Your objective → For this listing, the lines between the one holding "Click the Localization language icon" and the one holding "1024x370 pixels.", inclusive, must be set down exactly.

Task material →
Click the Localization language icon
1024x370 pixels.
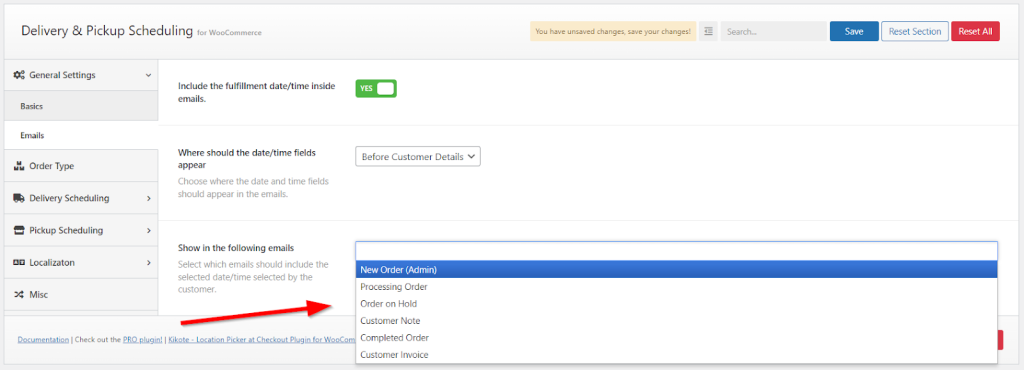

...

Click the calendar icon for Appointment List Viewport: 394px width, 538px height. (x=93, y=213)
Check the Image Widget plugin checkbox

--

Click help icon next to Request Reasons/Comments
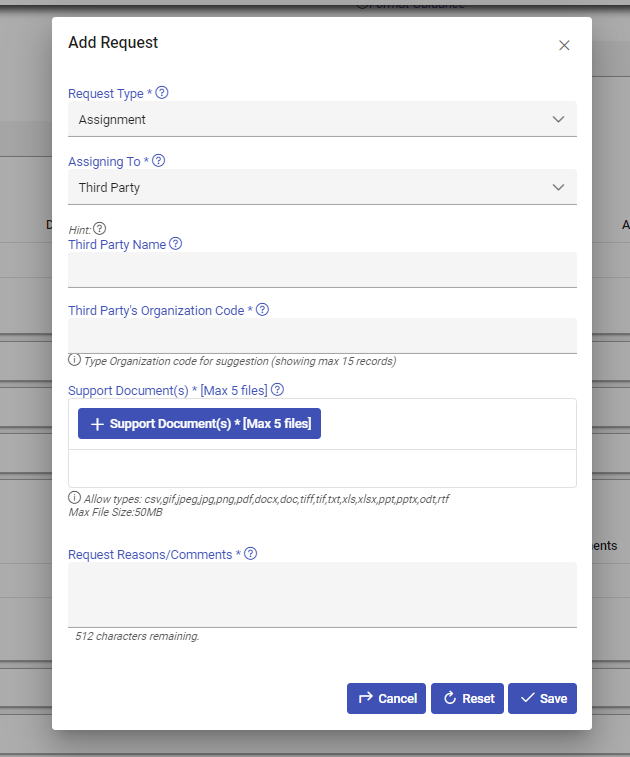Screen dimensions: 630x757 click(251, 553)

Answer to this task →
Click the Localization language icon
1024x370 pixels.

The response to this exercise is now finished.